§ TASK STATEMENT: Because the lines must stay identical, write out the data without changing anything.

---------------

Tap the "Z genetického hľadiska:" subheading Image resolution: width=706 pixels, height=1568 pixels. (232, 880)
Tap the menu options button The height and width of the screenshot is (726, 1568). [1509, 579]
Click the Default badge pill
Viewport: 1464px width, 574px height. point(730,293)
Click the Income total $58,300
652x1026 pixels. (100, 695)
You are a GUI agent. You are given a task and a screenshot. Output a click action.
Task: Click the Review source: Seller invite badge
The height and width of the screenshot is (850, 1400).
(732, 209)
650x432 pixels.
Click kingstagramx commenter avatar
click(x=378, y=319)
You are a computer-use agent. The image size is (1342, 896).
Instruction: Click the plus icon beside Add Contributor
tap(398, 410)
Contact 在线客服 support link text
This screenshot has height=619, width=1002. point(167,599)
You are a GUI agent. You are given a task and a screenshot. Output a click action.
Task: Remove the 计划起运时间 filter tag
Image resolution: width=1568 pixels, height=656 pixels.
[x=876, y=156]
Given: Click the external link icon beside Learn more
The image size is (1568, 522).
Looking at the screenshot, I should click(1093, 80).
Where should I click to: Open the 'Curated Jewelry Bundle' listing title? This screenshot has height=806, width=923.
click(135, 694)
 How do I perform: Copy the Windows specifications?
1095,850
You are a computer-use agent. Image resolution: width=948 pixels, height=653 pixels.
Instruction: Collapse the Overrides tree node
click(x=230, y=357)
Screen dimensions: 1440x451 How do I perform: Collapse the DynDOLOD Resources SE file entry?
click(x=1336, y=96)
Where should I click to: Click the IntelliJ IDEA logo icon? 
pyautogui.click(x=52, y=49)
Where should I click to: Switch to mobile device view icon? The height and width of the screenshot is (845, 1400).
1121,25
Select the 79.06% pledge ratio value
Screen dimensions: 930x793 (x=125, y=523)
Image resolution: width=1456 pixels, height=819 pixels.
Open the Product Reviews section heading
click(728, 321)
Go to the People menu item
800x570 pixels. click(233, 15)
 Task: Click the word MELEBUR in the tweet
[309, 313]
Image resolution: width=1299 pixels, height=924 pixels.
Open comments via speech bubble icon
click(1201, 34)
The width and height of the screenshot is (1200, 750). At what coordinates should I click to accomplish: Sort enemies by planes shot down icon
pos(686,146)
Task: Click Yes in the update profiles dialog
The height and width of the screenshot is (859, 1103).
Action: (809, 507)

---------------

§ OUTPUT OF THE TASK:
Tap the "Z genetického hľadiska:" subheading Image resolution: width=706 pixels, height=1568 pixels. (232, 880)
Tap the menu options button The height and width of the screenshot is (726, 1568). [1509, 579]
Click the Default badge pill
Viewport: 1464px width, 574px height. point(730,293)
Click the Income total $58,300
652x1026 pixels. (100, 695)
You are a GUI agent. You are given a task and a screenshot. Output a click action.
Task: Click the Review source: Seller invite badge
The height and width of the screenshot is (850, 1400).
(732, 209)
650x432 pixels.
Click kingstagramx commenter avatar
click(x=378, y=319)
You are a computer-use agent. The image size is (1342, 896).
Instruction: Click the plus icon beside Add Contributor
tap(398, 410)
Contact 在线客服 support link text
This screenshot has height=619, width=1002. point(167,599)
You are a GUI agent. You are given a task and a screenshot. Output a click action.
Task: Remove the 计划起运时间 filter tag
Image resolution: width=1568 pixels, height=656 pixels.
[x=876, y=156]
Given: Click the external link icon beside Learn more
The image size is (1568, 522).
Looking at the screenshot, I should click(1093, 80).
Where should I click to: Open the 'Curated Jewelry Bundle' listing title? This screenshot has height=806, width=923.
click(135, 694)
 How do I perform: Copy the Windows specifications?
1095,850
You are a computer-use agent. Image resolution: width=948 pixels, height=653 pixels.
Instruction: Collapse the Overrides tree node
click(x=230, y=357)
Screen dimensions: 1440x451 How do I perform: Collapse the DynDOLOD Resources SE file entry?
click(x=1336, y=96)
Where should I click to: Click the IntelliJ IDEA logo icon? 
pyautogui.click(x=52, y=49)
Where should I click to: Switch to mobile device view icon? The height and width of the screenshot is (845, 1400).
1121,25
Select the 79.06% pledge ratio value
Screen dimensions: 930x793 (x=125, y=523)
Image resolution: width=1456 pixels, height=819 pixels.
Open the Product Reviews section heading
click(728, 321)
Go to the People menu item
800x570 pixels. click(233, 15)
 Task: Click the word MELEBUR in the tweet
[309, 313]
Image resolution: width=1299 pixels, height=924 pixels.
Open comments via speech bubble icon
click(1201, 34)
The width and height of the screenshot is (1200, 750). At what coordinates should I click to accomplish: Sort enemies by planes shot down icon
pos(686,146)
Task: Click Yes in the update profiles dialog
The height and width of the screenshot is (859, 1103).
Action: (809, 507)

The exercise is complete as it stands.